The fine report by the Vancouver Park Commission is taking some heat. Something was printed this morning from Stephen Quinn, the host of On the Coast on CBC Radio One. Obviously the paper felt the entire airwaves wasn’t space enough for him in which to broadcast his petulant opinions, and granted him a full page to write whatever he liked. In my head I hear the voice of Niles Crane writing this over an expresso, see if you don’t agree.
I have read with interest the so-called draft Biodiversity Strategy you released earlier this week and I have to tell you, it’s not sitting well with me. Frankly, it scares me, particularly the sections outlining measures that could lead to more wildlife running around our city. I urge you to take a more cautious and measured approach.
Let’s begin with beavers. While the Park Board apparently sees the increase in the city’s beaver population as a positive signal, I assure you it is no such thing.

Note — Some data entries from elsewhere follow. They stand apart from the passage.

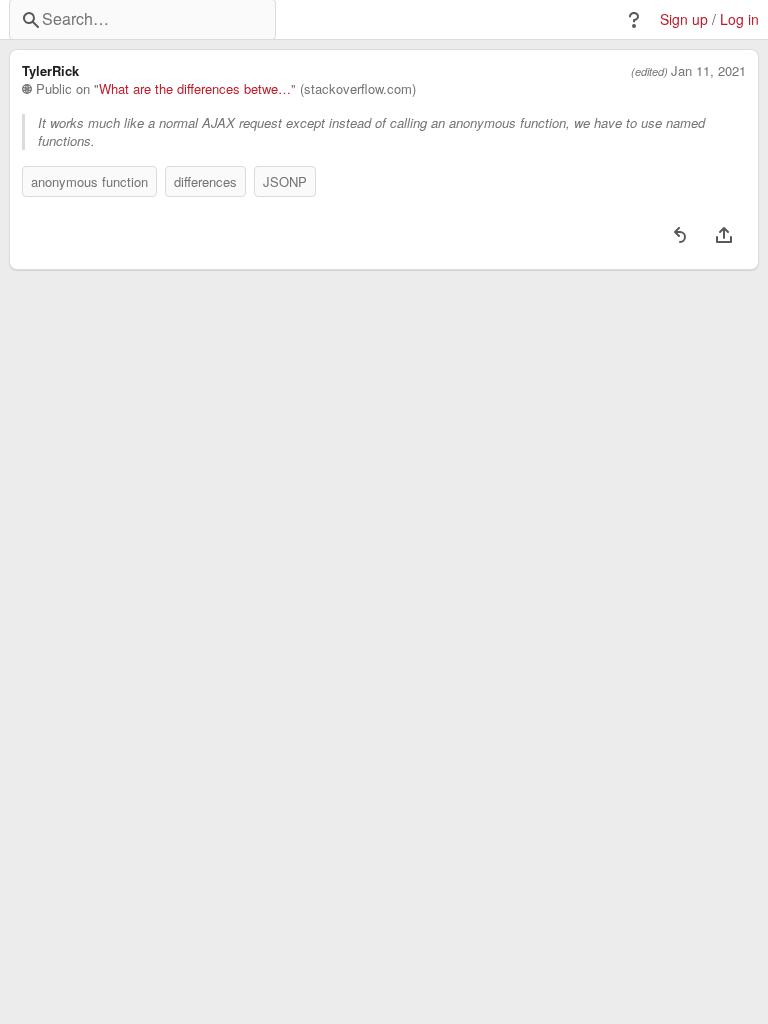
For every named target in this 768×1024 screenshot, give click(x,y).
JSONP (285, 181)
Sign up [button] (684, 19)
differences (205, 181)
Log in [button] (739, 19)
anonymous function (89, 181)
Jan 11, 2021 (708, 71)
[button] (634, 20)
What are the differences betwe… (195, 89)
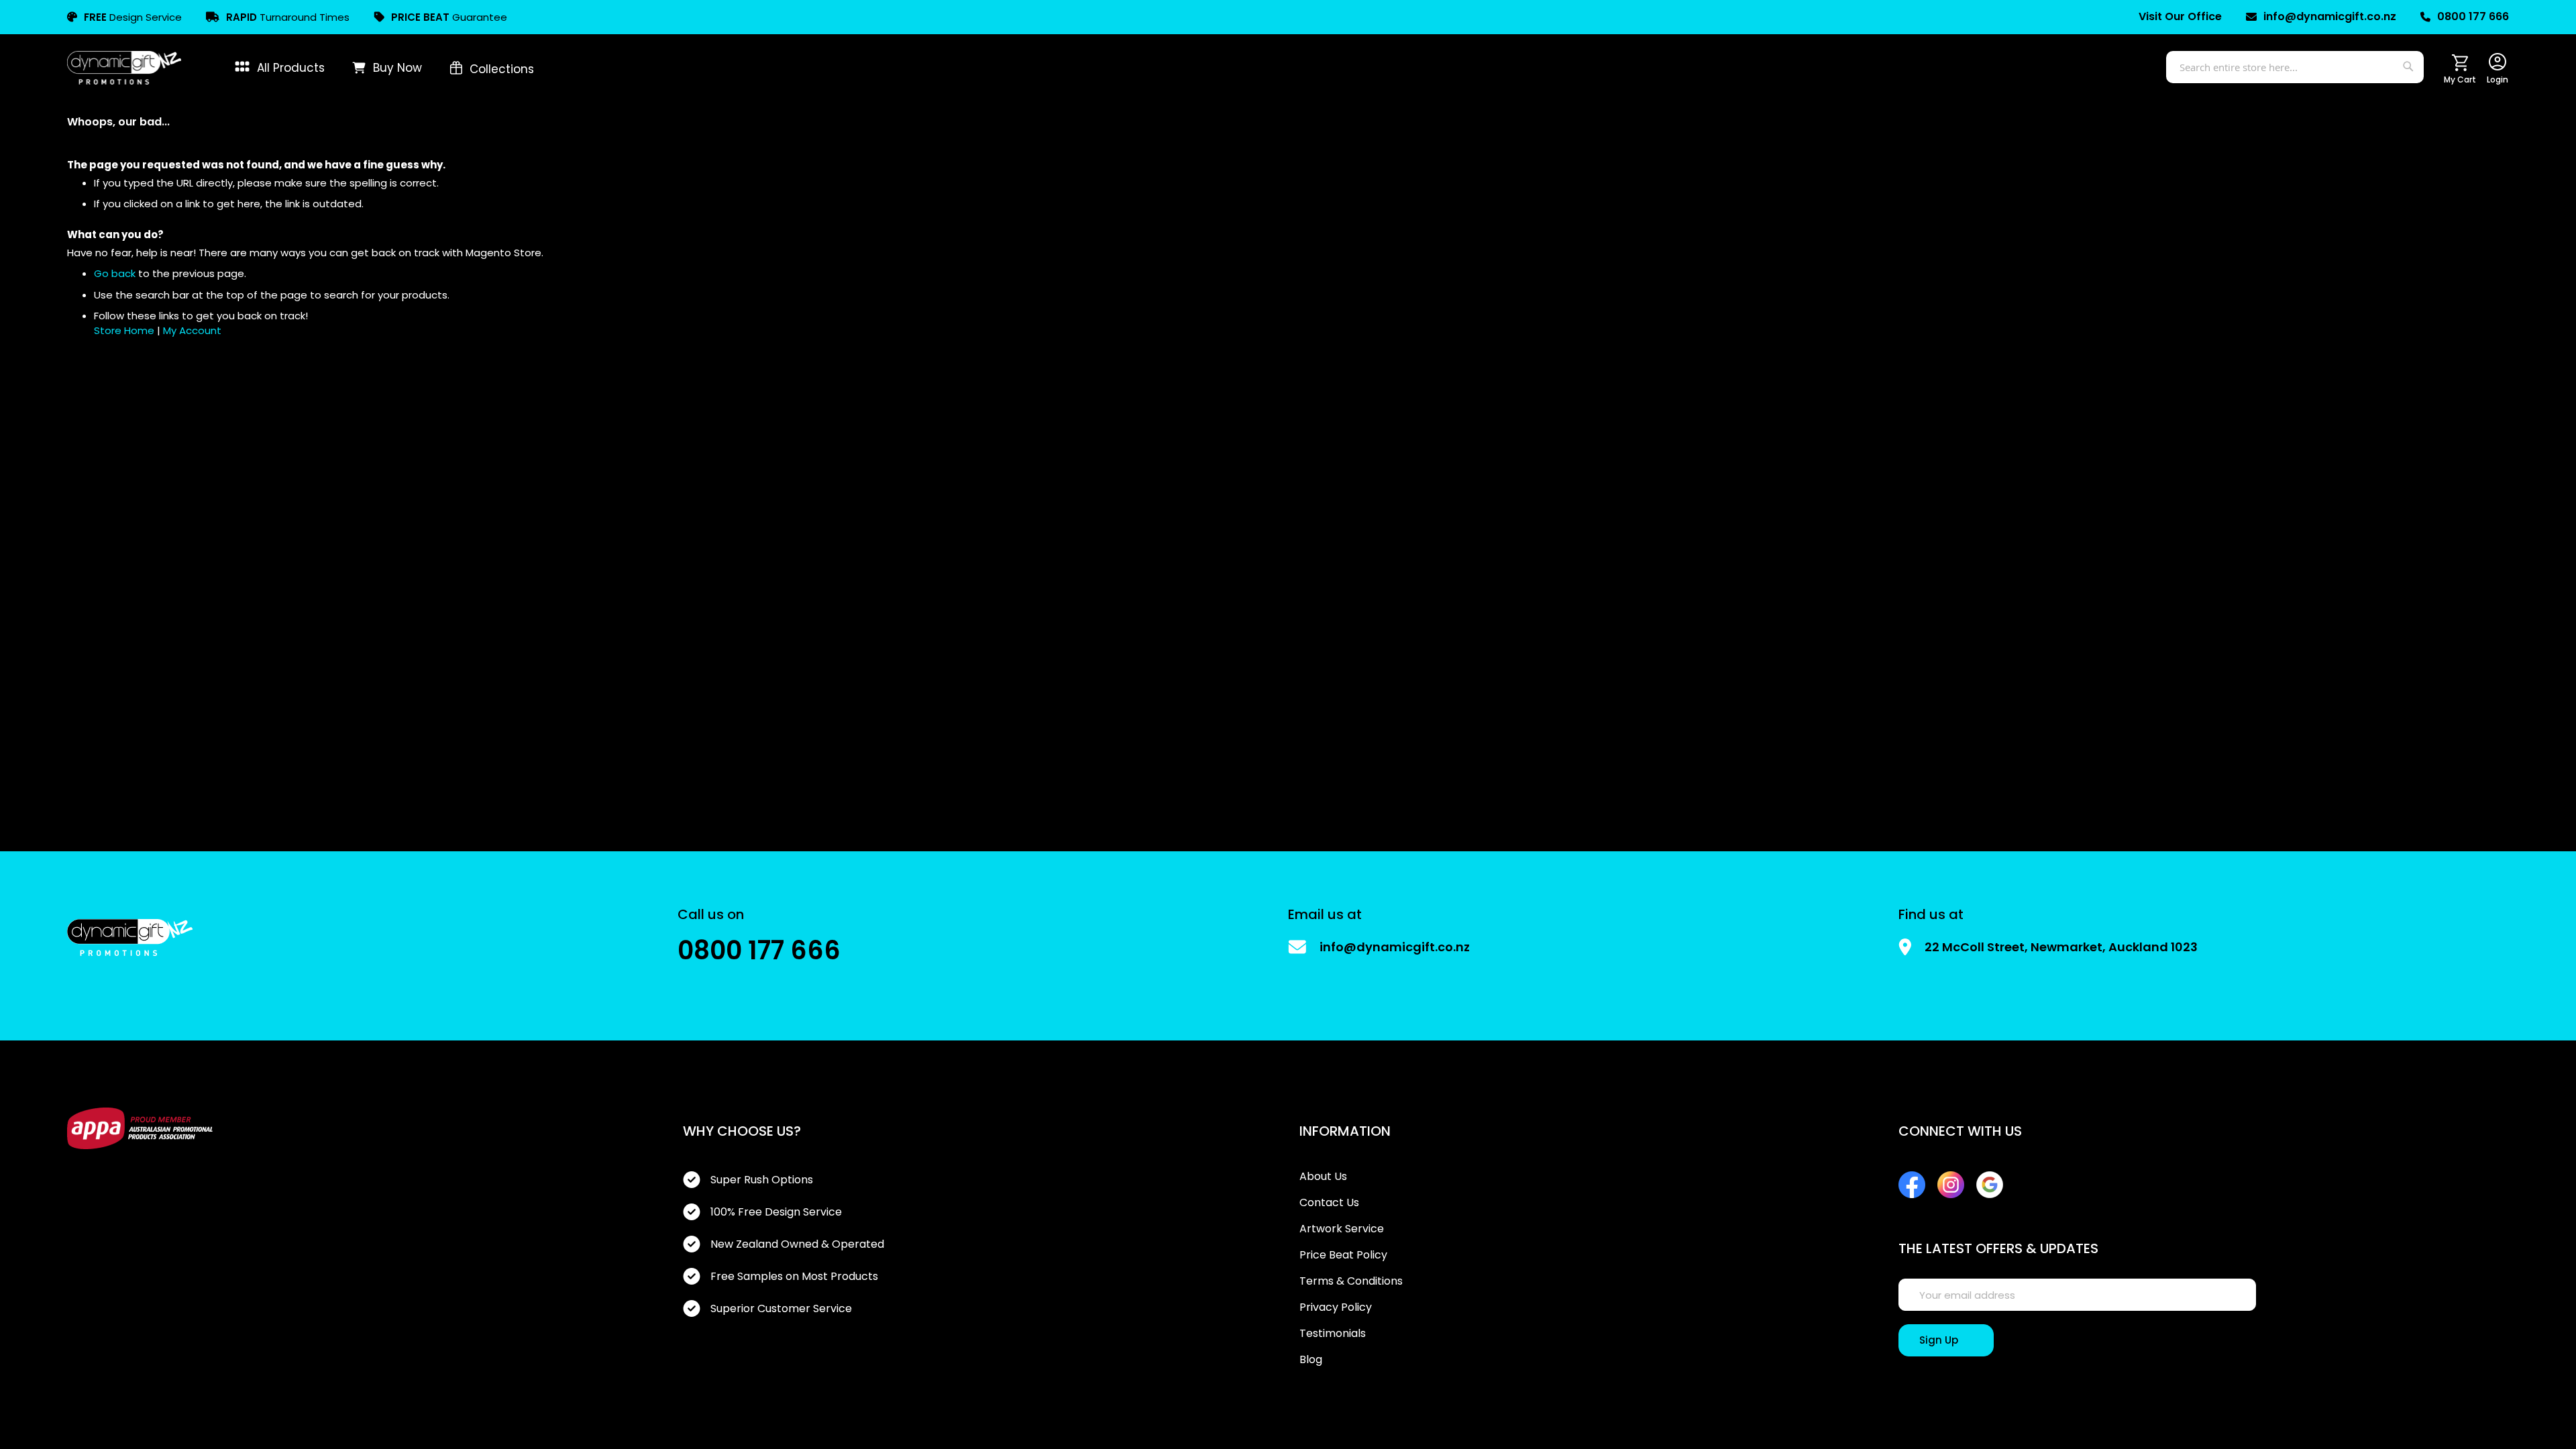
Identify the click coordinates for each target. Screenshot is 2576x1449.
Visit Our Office (2180, 16)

I had never seen an actual beaver until a few weeks ago. Have you seen one? It was huge, like a giant flat-tailed rat with hideous teeth and beady black eyes. It was swimming upstream in Still Creek right beside the Superstore parking lot. I can tell you that just a short distance away there were mothers walking with their children! No one should have to face this sort of threat at eight o’clock on a Saturday morning in a place that is supposed to be nature-free.

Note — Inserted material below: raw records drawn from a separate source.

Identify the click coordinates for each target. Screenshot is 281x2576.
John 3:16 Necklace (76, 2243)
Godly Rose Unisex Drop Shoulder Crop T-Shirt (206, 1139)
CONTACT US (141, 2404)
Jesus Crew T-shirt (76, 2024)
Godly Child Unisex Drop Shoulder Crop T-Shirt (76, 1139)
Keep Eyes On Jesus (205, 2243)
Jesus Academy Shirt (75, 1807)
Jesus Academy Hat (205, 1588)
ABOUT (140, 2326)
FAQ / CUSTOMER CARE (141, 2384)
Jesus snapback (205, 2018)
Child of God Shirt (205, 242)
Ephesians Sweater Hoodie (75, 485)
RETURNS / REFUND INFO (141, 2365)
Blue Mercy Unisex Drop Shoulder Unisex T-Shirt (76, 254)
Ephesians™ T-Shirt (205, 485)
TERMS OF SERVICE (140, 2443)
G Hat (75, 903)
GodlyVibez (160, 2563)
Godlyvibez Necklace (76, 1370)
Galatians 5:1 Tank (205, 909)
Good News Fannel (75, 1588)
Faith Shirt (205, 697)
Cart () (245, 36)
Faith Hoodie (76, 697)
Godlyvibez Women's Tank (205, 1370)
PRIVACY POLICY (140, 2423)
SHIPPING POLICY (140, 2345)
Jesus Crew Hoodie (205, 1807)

Day-lighting the creek was a huge mistake! Your own report says salmon have returned and are spawning and then dying and if I may quote, “provide food for otters and mink.” So attracting more wild animals?Where does it stop? Bears? Wolves?!

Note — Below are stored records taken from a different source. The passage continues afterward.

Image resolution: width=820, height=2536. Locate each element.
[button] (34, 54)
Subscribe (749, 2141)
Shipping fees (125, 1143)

It goes on at some length, because word restrictions are only necessary for us persona non grata peons, not for celebrities like Mr. Quinn who’s afraid of beavers, wolves and bears. It all reads like those paragraphs so you can get the idea. For my money the best line is, why would anyone want to daylight a creek anyway?
My hair was on fire this morning when I read through this tripe and burned out my response, but now I can see the humor of it. It’s almost offers the best argument against itself by very quickly becoming absurd. If he didn’t have a national radio platform to beat his drum every day I could laugh this off. Hmm.
Your report also celebrates the “healthy populations” of other mammals like raccoons and skunks. Have you seen what
the mammals you love so much have done to my lawn – which already looked pretty terrible thanks to your ban on cosmetic pesticides? They have reduced it to mud, I tell you!
And then you say that 674 racoons have been killed by cars since 2001? Does that not tell you that animals like raccoons don’t belong in our city? I find it interesting that your staff can keep such an accurate count of dead raccoons but still not know how many coywolves are out there.
I had no idea that this golf course mentality existed in Canada. I thought it was uniquely American – a product of places with green lawns and clipped hedges. Thank you, Mr. Quinn for opening my eyes.
Of course I sent my letter to the editor. You should too.